▸ **TASKS TO CARRY OUT**
[A] Transcribe the seasonal affective disorder page from "Roxanne Dryden-Edwards, MD" up to and including "in Bethesda, Maryland.".
[B] In the seasonal affective disorder page, what happens to the incidence of the disorder among people living farther from the equator?
[C] Take the seasonal affective disorder page further, starting after its last sentence.

Seasonal Affective Disorder (SAD)
Roxanne Dryden-Edwards, MD
Dr. Roxanne Dryden-Edwards is an adult, child, and adolescent psychiatrist. She is a former Chair of the Committee on Developmental Disabilities for the American Psychiatric Association, Assistant Professor of Psychiatry at Johns Hopkins Hospital in Baltimore, Maryland, and Medical Director of the National Center for Children and Families in Bethesda, Maryland.
Melissa Conrad Stöppler, MD
Melissa Conrad Stöppler, MD, is a U.S. board-certified Anatomic Pathologist with subspecialty training in the fields of Experimental and Molecular Pathology. Dr. Stöppler's educational background includes a BA with Highest Distinction from the University of Virginia and an MD from the University of North Carolina. She completed residency training in Anatomic Pathology at Georgetown University followed by subspecialty fellowship training in molecular diagnostics and experimental pathology.
- Seasonal affective disorder facts
- What is seasonal affective disorder?
- What are the symptoms of seasonal affective disorder?
- What are causes and risk factors for seasonal affective disorder?
- How do health-care professionals assess and diagnose seasonal affective disorder, and what types of specialists treat this condition?
- What is the treatment for seasonal affective disorder?
- What is the prognosis and potential complications of seasonal affective disorder?
- Is it possible to prevent seasonal affective disorder?
- Where can people get more information about and support for seasonal affective disorder?
- Find a local Psychiatrist in your town
Seasonal affective disorder facts
- Seasonal affective disorder (SAD), is a kind of depression that tends to occur (and recur) as the hours of daylight grow shorter during the fall and winter months, but it may occur during the summer for some individuals.
- The incidence of seasonal affective disorder increases in people who are living farther away from the equator.
- Although there is no specific diagnostic test for the illness, it is understood that since it is a form of depression, the symptoms for this disorder are those of depressive episodes.
- Seasonal affective disorder seems to be the result of inadequate exposure to bright light during the winter months.
- Light therapy, talk therapy, medication and changes in biorhythms (chronotherapy) are often used treatments for seasonal affective disorder.
- Lifestyle changes that can help decrease the symptoms of seasonal affective disorder include increasing time spent outdoors, more physical exercise, and maintaining healthy eating habits.

▸ **SOURCE MATERIAL**
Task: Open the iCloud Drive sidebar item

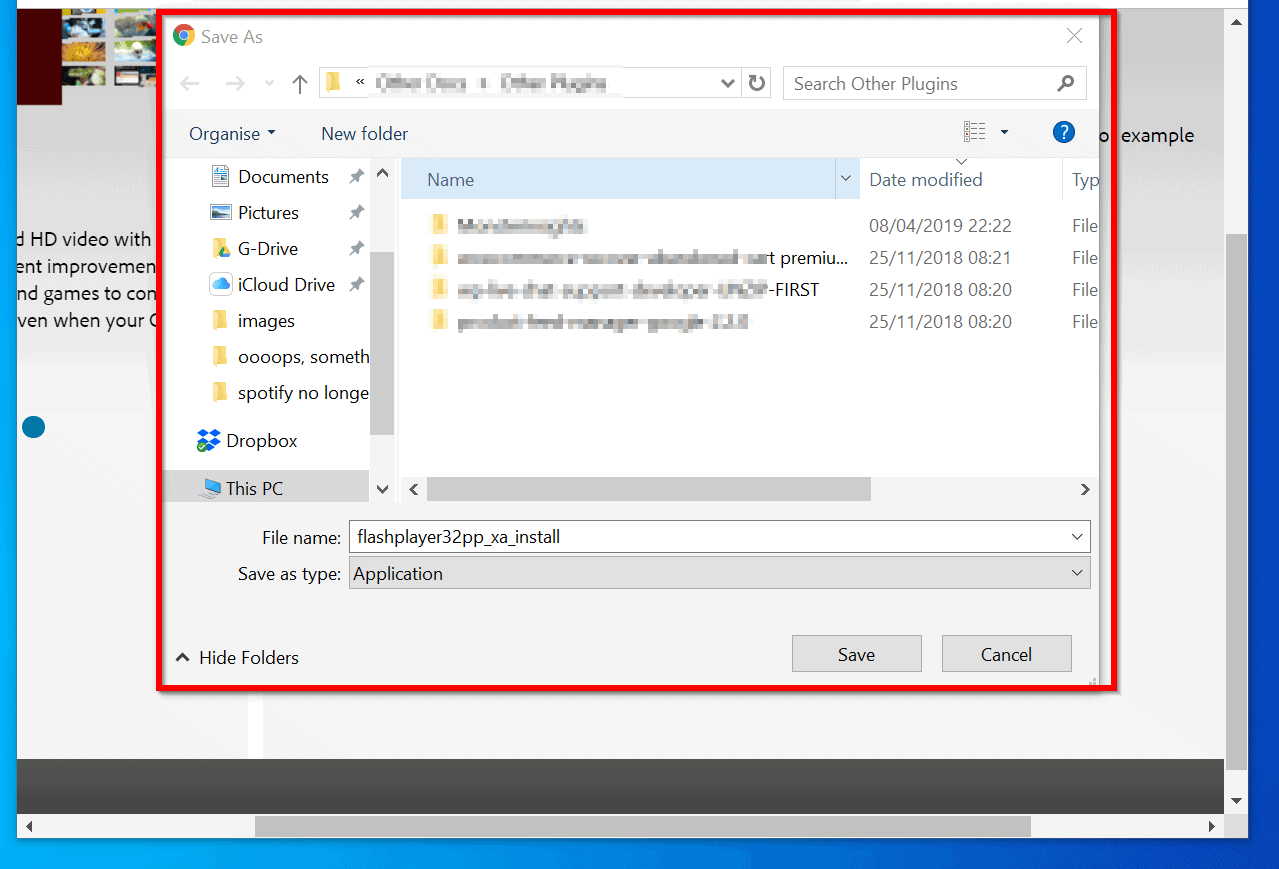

▸ **ANSWER SECTION**
[A]
Roxanne Dryden-Edwards, MD
Dr. Roxanne Dryden-Edwards is an adult, child, and adolescent psychiatrist. She is a former Chair of the Committee on Developmental Disabilities for the American Psychiatric Association, Assistant Professor of Psychiatry at Johns Hopkins Hospital in Baltimore, Maryland, and Medical Director of the National Center for Children and Families in Bethesda, Maryland.

[B] It increases.

[C]
- Persons who are treated for seasonal affective disorder in a timely way tend to recover well. If not, complications of this illness are similar to those of other kinds of depression, including increased risk of suicide.
- Attempts to prevent future episodes of seasonal affective disorder using psychotherapy or light therapy have inconsistent results, but preventive medication treatment is thought to have promise.
What is seasonal affective disorder?
Seasonal affective disorder (SAD), formally referred to as recurrent depression with seasonal pattern, is a type of depression that tends to occur (and recur) as the days grow shorter in the fall and winter. It is believed that affected people react adversely to the decreasing amounts of sunlight and the colder temperatures as the fall and winter progress. It is important to note that although seasonal affective disorder usually presents in the fall and winter there are those who suffer from this condition during the summer instead of, or in addition to, during the fall or winter.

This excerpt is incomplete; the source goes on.